A Wallace man will be tried for his life in the November 2014 slaying of a state’s key witness in Duplin County.
The state’s case against 37-year-old Nashid Porter will be pursued capitally following a Rule 24 hearing in Duplin County Superior Court on Thursday, according to District Attorney Ernie Lee, of North Carolina’s Fourth Judicial District, which includes Duplin, Onslow, Jones and Sampson counties.
The Duplin County case was declared capital in the first-degree murder of 27-year-old Obediah Hester IV, in that there is least one potential aggregating circumstance exists in the case pursuant to state law, Lee added. Along with the first-degree murder charge, Porter faces additional charges of possession of a firearm by a felon and discharging a weapon into occupied property causing serious bodily injury in Duplin County Superior Court, according to court records.
Hester was found dead near an abandoned trailer on Wards Road in Wallace on Nov. 14, 2014, just two months before he was set to take the stand as a state’s witness in Porter’s first-degree murder trial in the July 2012 fatal shooting of 32-year-old Brian Theodus Grant in Wilmington. Porter was out on pre-trial release at the time of Hester’s death, and was arrested by U.S. Marshals days later on a charge of first-degree murder. Prosecutors say Hester was a key witness for the state in Grant’s murder.
Hester was shot 11 times, but the ultimate cause of his death was ruled to be from a blow to the head by a cinder block, according to Duplin County investigators. But before he was shot, Hester provided videotaped testimony in the Grant case, which prosecutors are seeking to introduce as evidence during Porter’s first-degree murder trial in the July 2012 killing on May 31.
The 2012 case has since been moved from New Hanover County to Pender County, after a judge granted a defense motion to change venue. The May trial date is the third trial date scheduled in the case, which has been delayed several times since Hester’s death.
Porter has rejected a plea deal in both first-degree murder cases. In that deal, the State required Porter to plead guilty to both murder cases in exchange for two life sentences without the possibility of parole, according to Assistant District Attorney Connie Jordan, a prosecutor for the 2012 murder case.

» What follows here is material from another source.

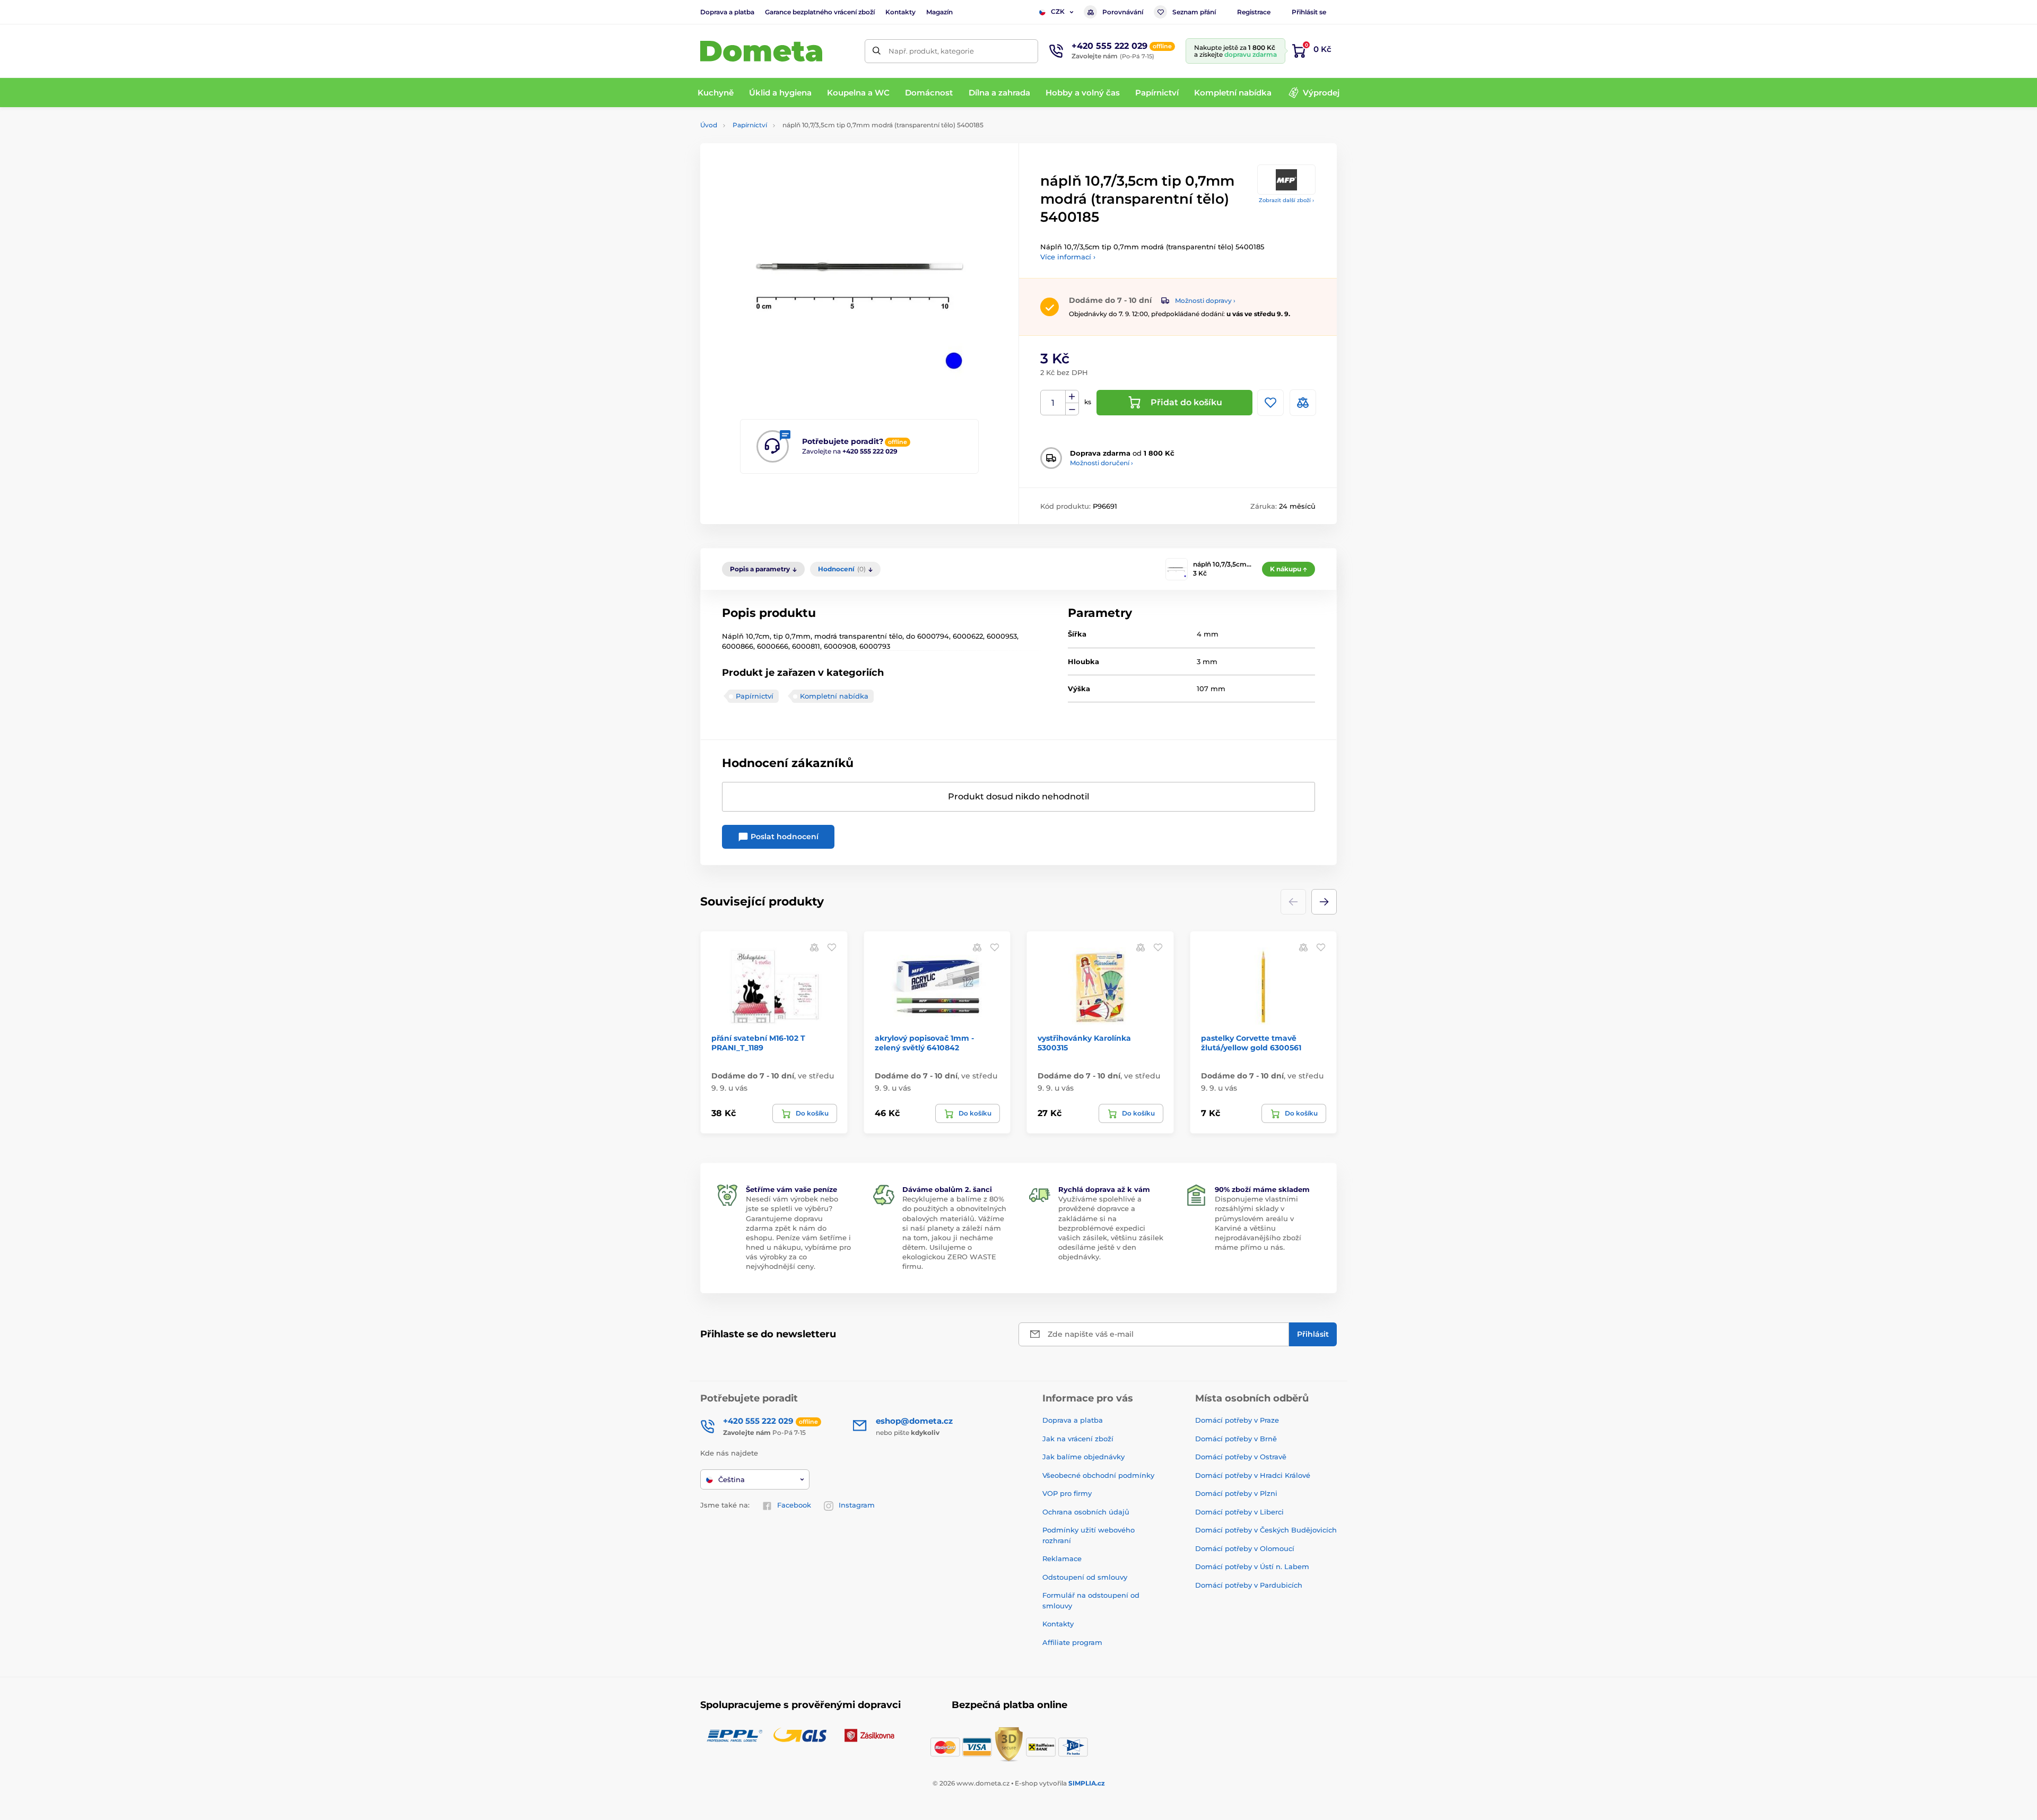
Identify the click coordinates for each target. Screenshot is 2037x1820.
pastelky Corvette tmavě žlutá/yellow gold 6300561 (1251, 1042)
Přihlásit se (1309, 12)
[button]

Porter is scheduled for a March hearing in Wilmington, where a judge will hear any outstanding motions in preparation for the trial in Pender County Superior Court at the end of May, according to Samantha Dooies, assistant to District Attorney Ben David. The judge will also address some representation issues with Porter’s attorney, Chief Public Defender Jennifer Harjo. Harjo is the second attorney to represent Porter in the 2012 murder case.
Porter is currently being held at the New Hanover County Jail without bond.